Provided passage -
*****
Kobo Libra Colour - $359.95
The good
A colour screen makes colour pictures easier to read than on a greyscale eReader
The same books you normally buy and read may have colour already!
Handles EPUB and PDF in colour
Easy to use design
Supports a pen for notes, drawing, etc (optional)
You can highlight passages in colour
Includes support for audiobooks over Bluetooth
IPX8 water resistant
The not-so-good
Colour may be washed out in comparison to a real printed page
Imported EPUBs don't always format properly
Dark mode is still largely inaccessible and doesn't work for most things
Can be slow in drawing mode
Web browser could be improved greatly

Reading is almost always a black and white affair, and that’s what the humble eReader has provided. But what happens when colour comes along? The Kobo Libra Colour makes the case rather successfully.

Black and white. It’s what books are known for. Page by page by page, black text on a white (or beige) page is what most of us see when we read books, and it’s why eBooks have largely been black and white readers for so long.

After all, why add colour if most books can be read in black and white?

The answer is that not every book works well in monochrome only. Some require colour to get a message across.
*****
Task list -
1. In the Kobo Libra Colour review, what price is listed for the device?
2. For each statement, say whether it agrees with the Kobo Libra Colour review, and quote the words from the review that decide it: (a) The device is rated IPX8 water resistant. (b) Dark mode works for most things on the device. (c) A pen is required to use the device.
3. Extend the Kobo Libra Colour review by writing what comes next after its final sentence.

Records -
*****
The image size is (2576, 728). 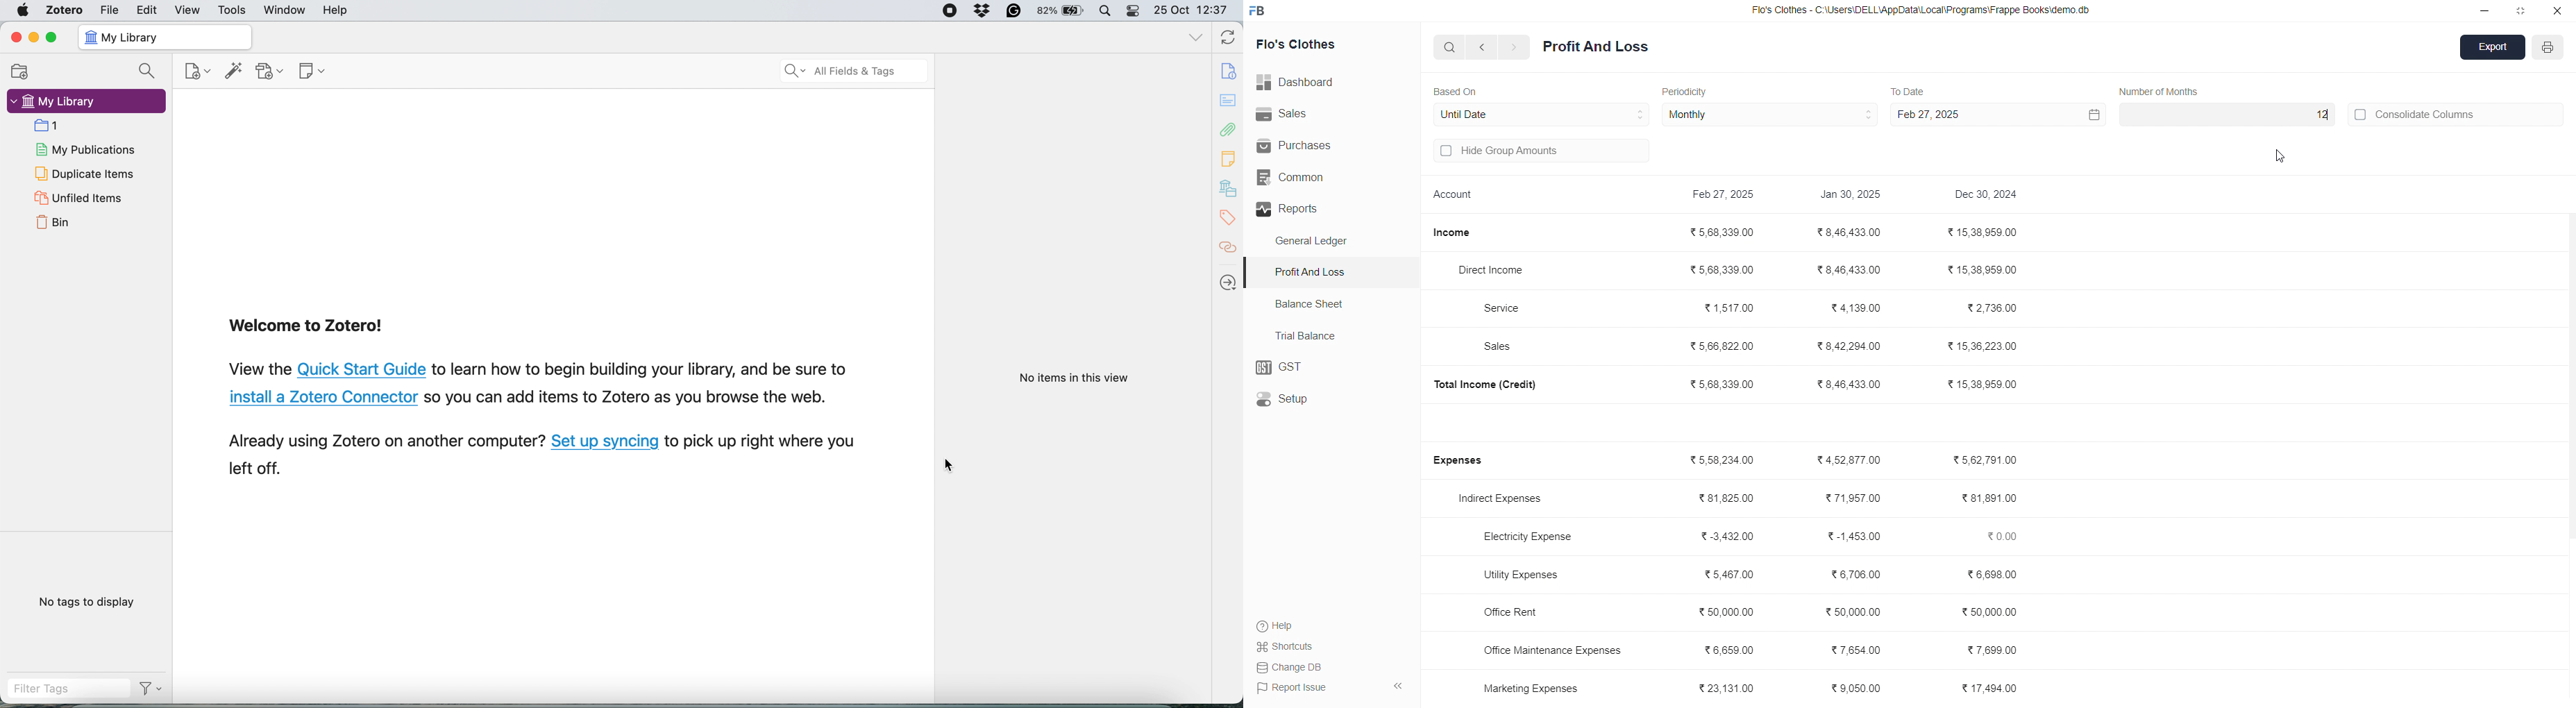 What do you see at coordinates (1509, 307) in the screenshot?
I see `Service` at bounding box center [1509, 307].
*****
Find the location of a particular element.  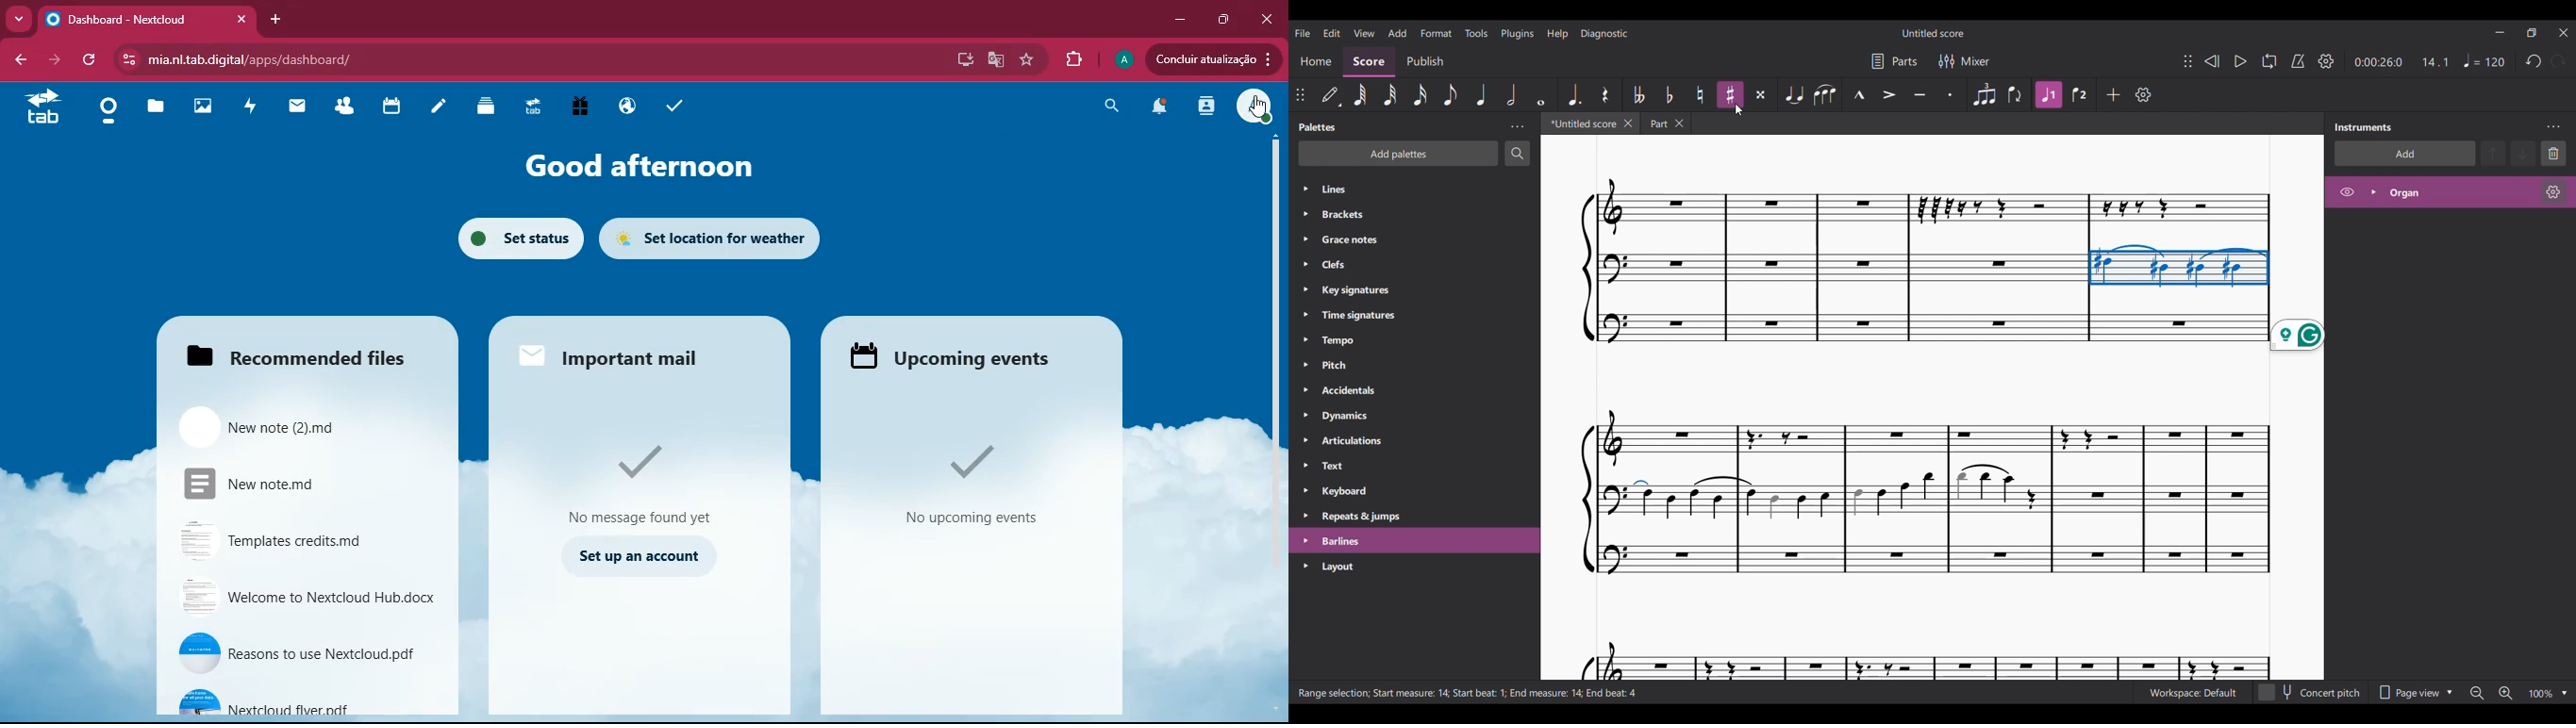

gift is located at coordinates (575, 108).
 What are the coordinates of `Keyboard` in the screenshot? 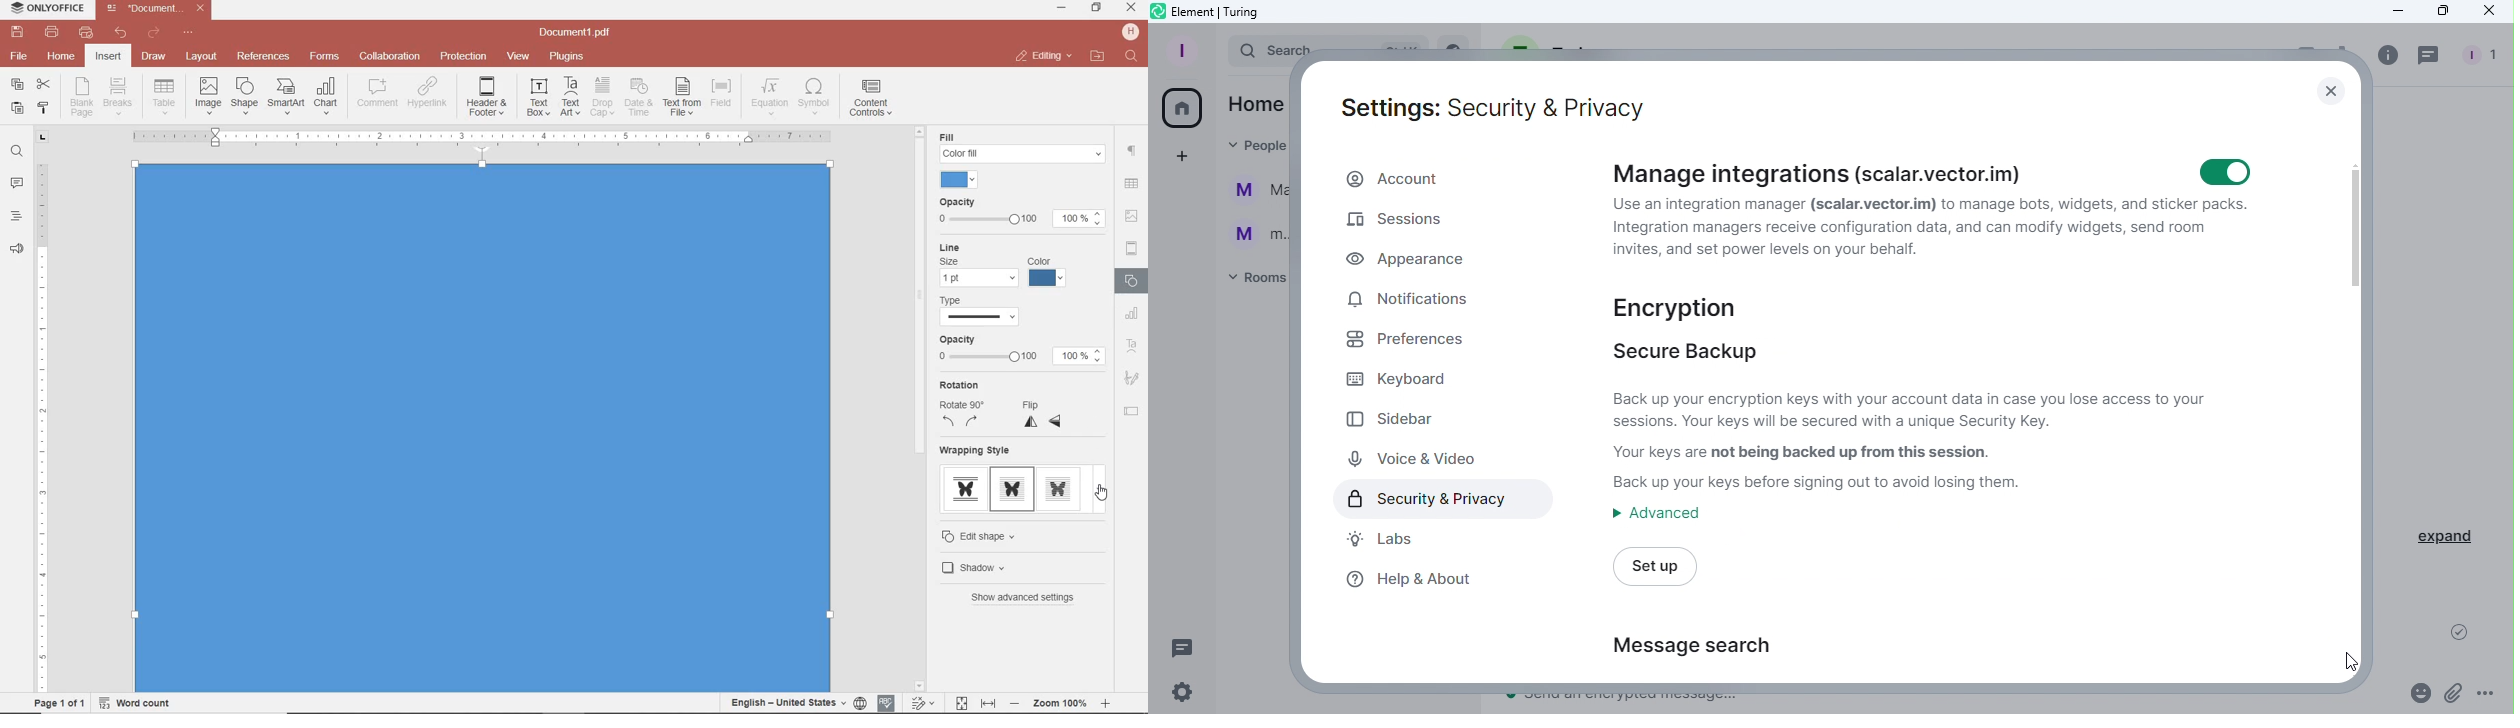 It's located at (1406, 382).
*****
Answers per task -
1. $359.95

2.
(a) Yes: "IPX8 water resistant"
(b) No: "Dark mode is still largely inaccessible and doesn't work for most things"
(c) No: "Supports a pen for notes, drawing, etc (optional)"

3.
For that reason, the standard black and white eReader mightn’t cut it, and it may even be the reason why some people have never considered an eBook reader in their life. Tablets with full colour screens might make more sense in these situations, even if their battery life often leaves something to be desired.

But what if an eBook reader with a colour screen did turn up: would it make reading easier for every other type of book that needs more than just black and white to work? And would it offer much the same benefits, such as decent battery life, water resistance, a thin and light design, and most of all, an ability to bring plenty of books with you where ever you go?

Rakuten’s Kobo is giving the category a good go, launching the first colour eBook readers in Australia. With the Libra Colour, the idea is to provide a paper back approach to reading whether you need colour or black and white, or even needing to take a few notes here and there, too.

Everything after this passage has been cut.